> _DIRECTIONS_
For each line below that holds the string "computer", add one to a tally; report that tally alone.

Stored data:
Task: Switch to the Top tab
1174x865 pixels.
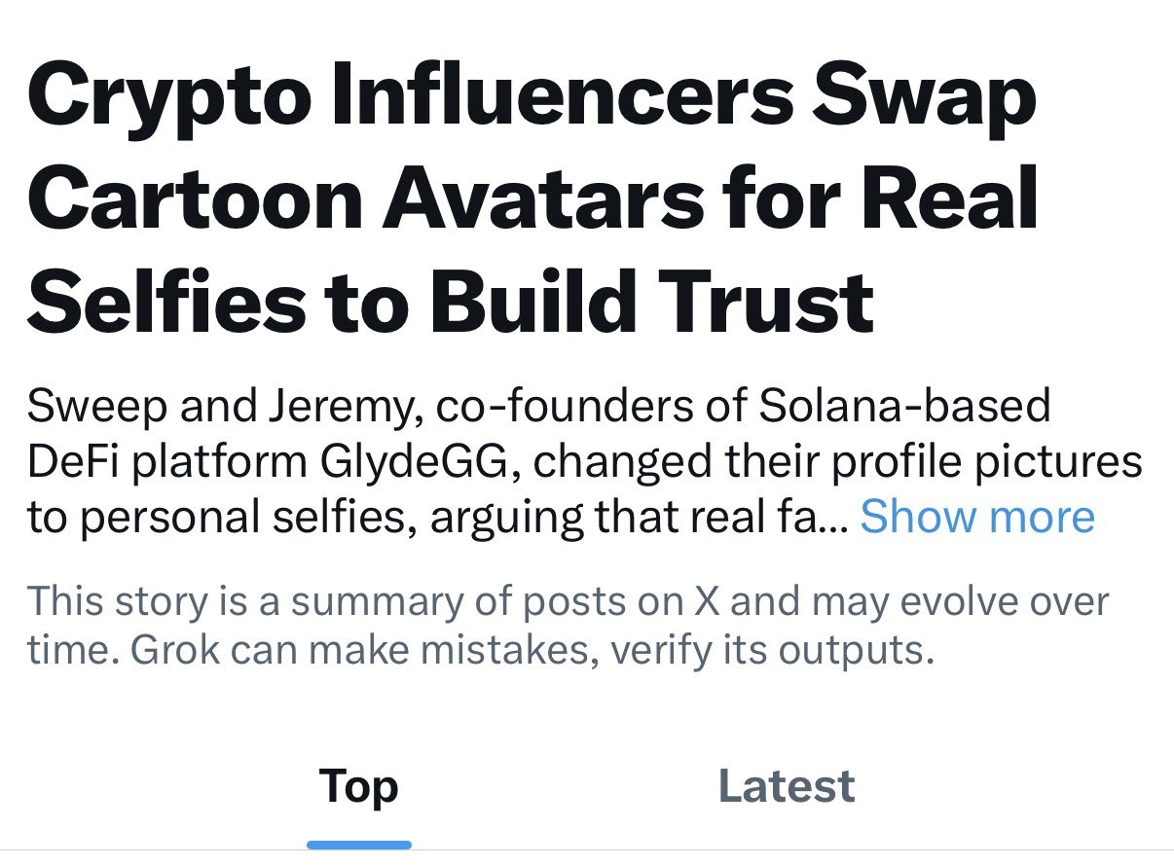Action: pos(358,786)
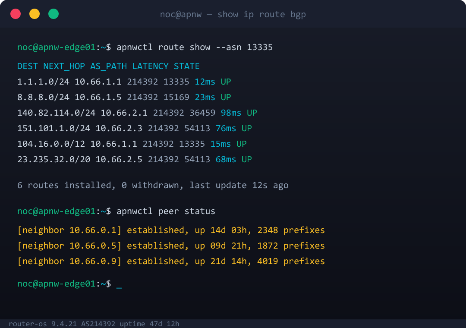Click the green maximize window button
This screenshot has width=466, height=328.
tap(54, 14)
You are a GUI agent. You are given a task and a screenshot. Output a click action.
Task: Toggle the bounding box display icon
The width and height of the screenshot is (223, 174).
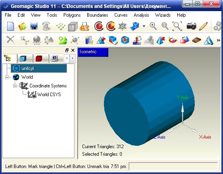(72, 26)
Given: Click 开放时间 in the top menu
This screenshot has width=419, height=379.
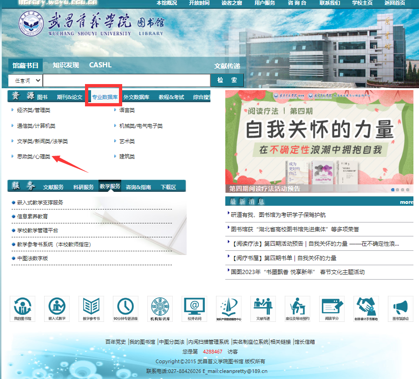Looking at the screenshot, I should [x=199, y=3].
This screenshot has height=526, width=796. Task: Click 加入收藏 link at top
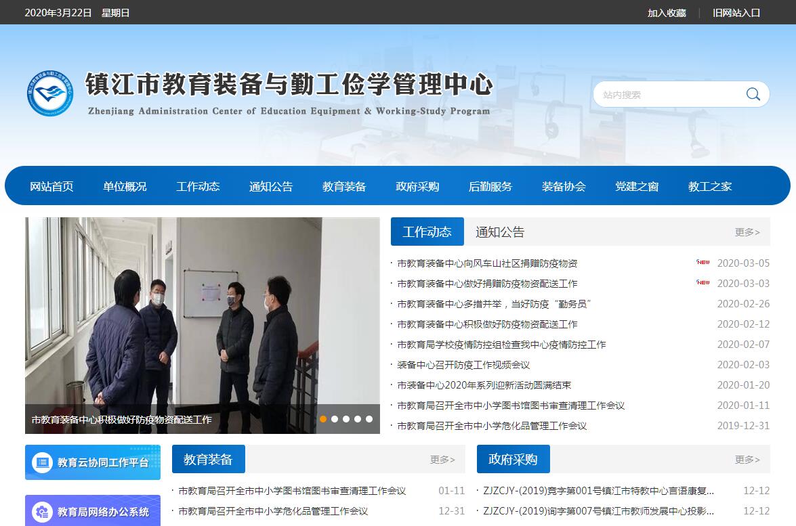click(x=667, y=13)
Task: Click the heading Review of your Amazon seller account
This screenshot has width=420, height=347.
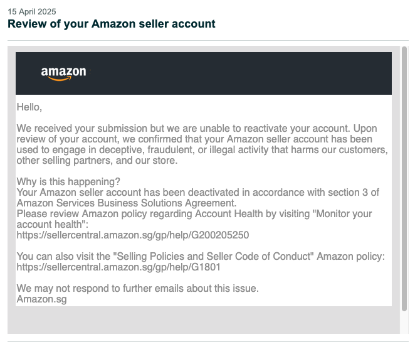Action: tap(112, 24)
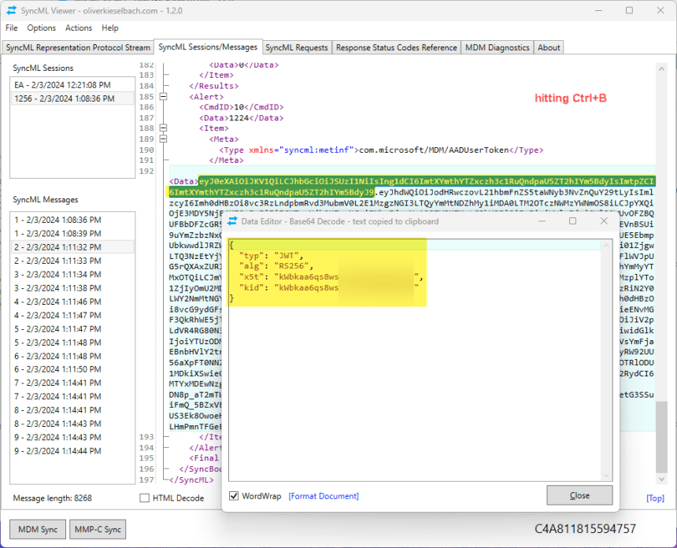Image resolution: width=677 pixels, height=548 pixels.
Task: Click the SyncML Viewer app icon in title bar
Action: click(12, 10)
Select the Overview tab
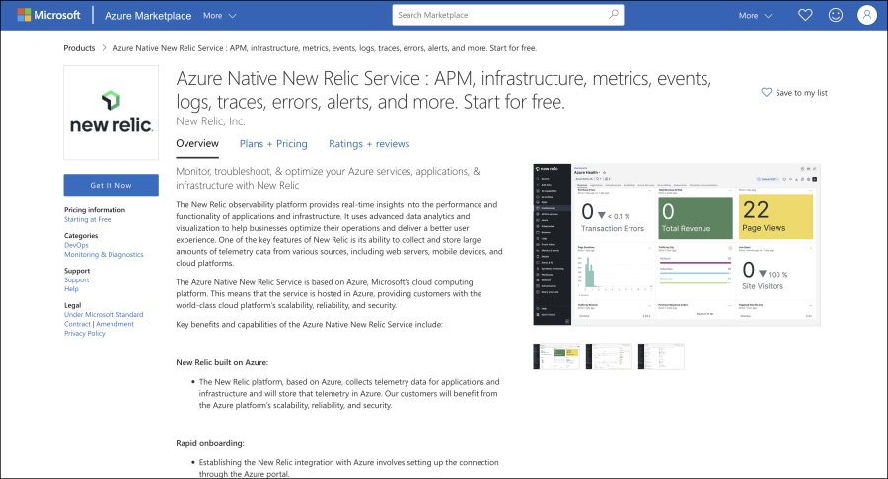 pyautogui.click(x=197, y=143)
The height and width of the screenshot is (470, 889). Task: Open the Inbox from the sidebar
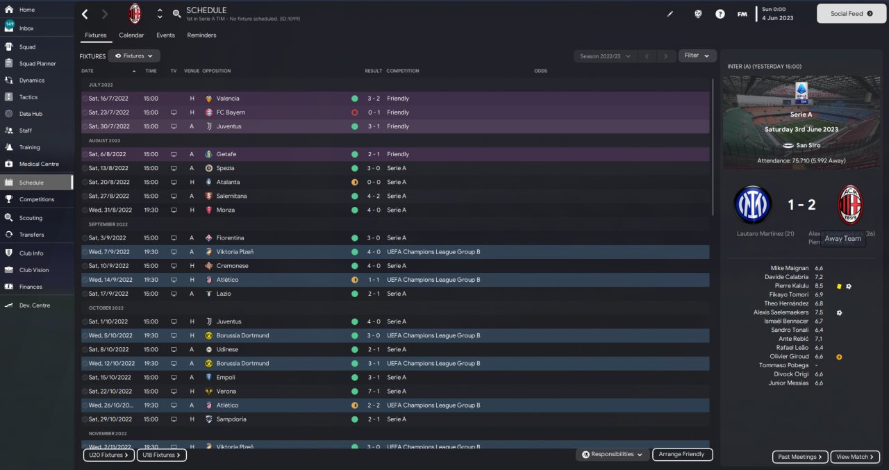point(26,28)
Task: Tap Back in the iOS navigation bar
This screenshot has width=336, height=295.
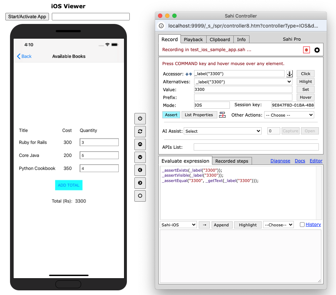Action: 24,56
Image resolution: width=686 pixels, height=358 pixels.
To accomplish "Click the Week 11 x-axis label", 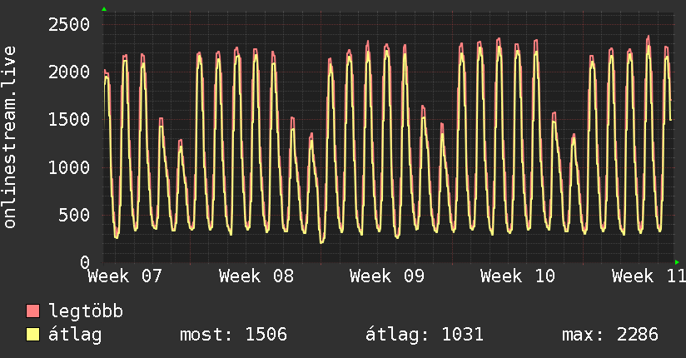I will tap(648, 276).
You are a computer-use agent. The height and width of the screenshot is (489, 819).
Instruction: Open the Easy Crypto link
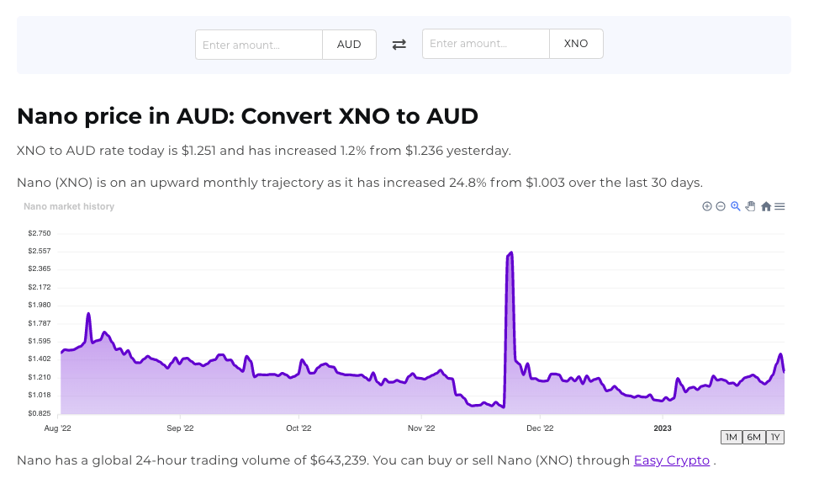tap(672, 460)
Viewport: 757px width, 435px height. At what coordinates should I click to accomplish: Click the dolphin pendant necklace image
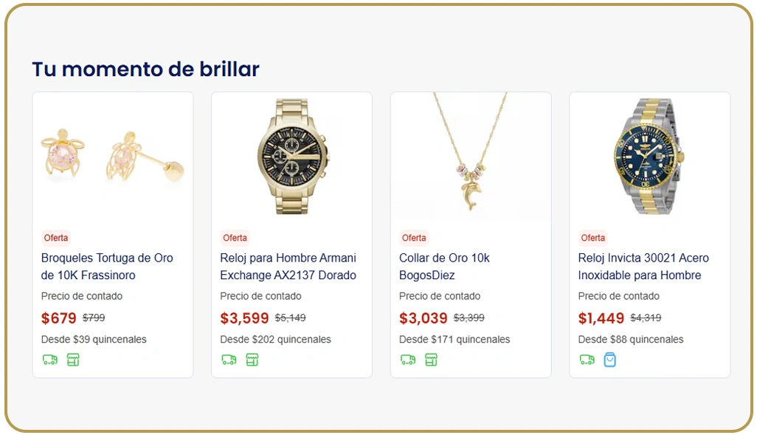point(471,157)
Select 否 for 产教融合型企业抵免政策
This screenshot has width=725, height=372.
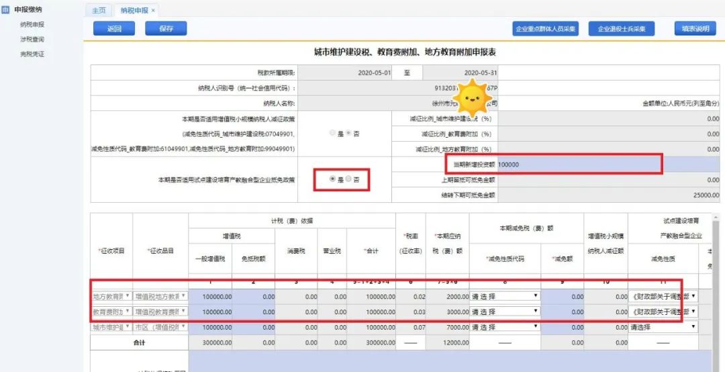click(x=348, y=179)
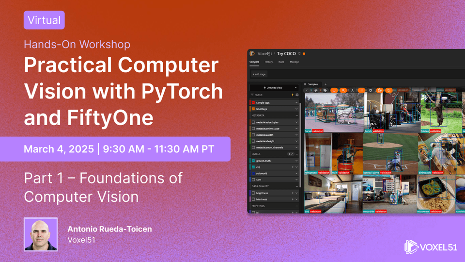
Task: Enable the metadata.width checkbox
Action: 253,135
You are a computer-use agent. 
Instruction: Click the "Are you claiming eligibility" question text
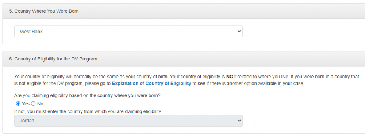[87, 96]
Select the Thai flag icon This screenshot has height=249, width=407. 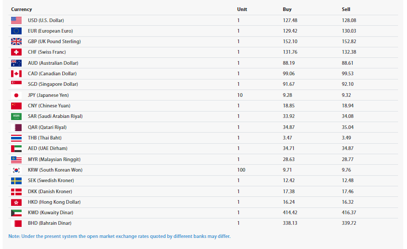[16, 138]
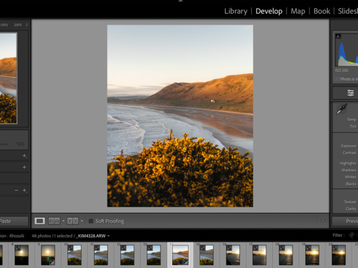The image size is (358, 268).
Task: Open the toolbar options dropdown arrow
Action: (322, 221)
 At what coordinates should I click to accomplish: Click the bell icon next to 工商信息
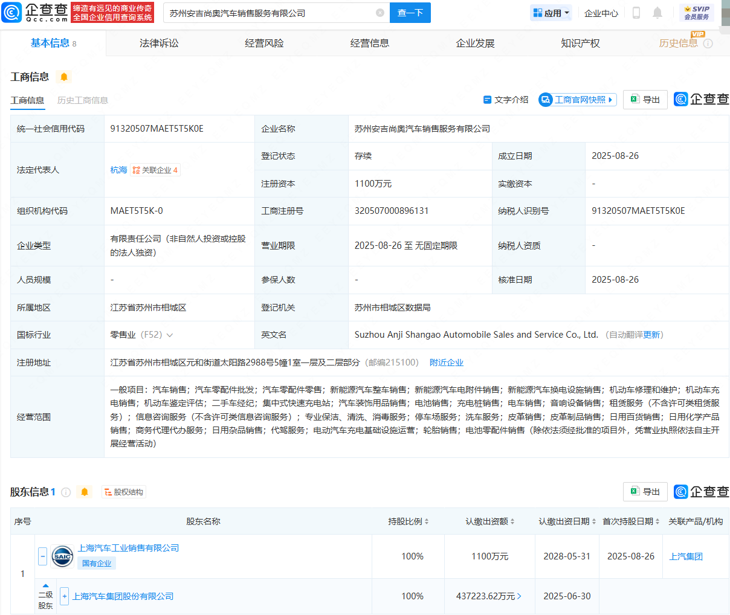point(63,77)
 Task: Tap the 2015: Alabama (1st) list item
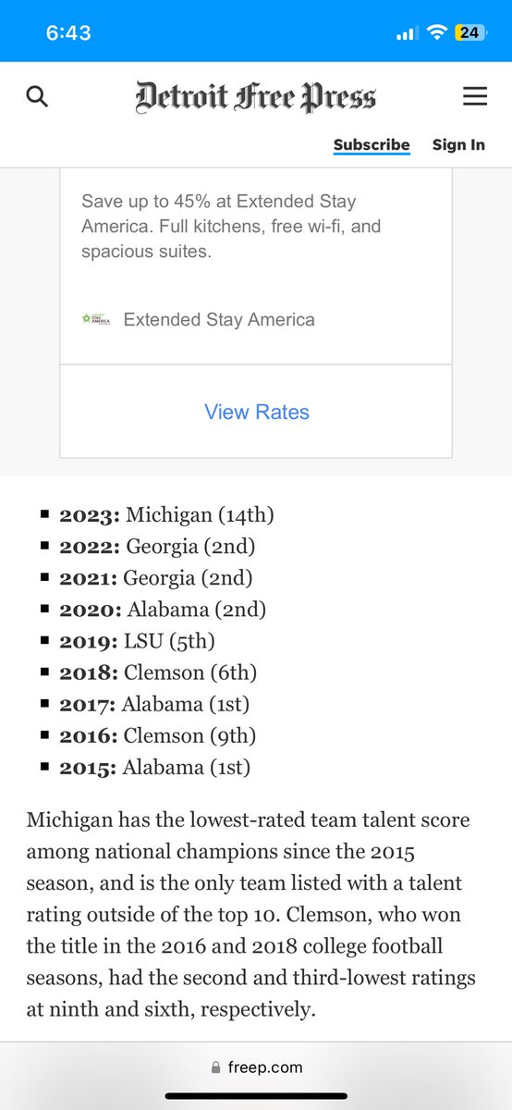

> _YOUR SOLUTION_
2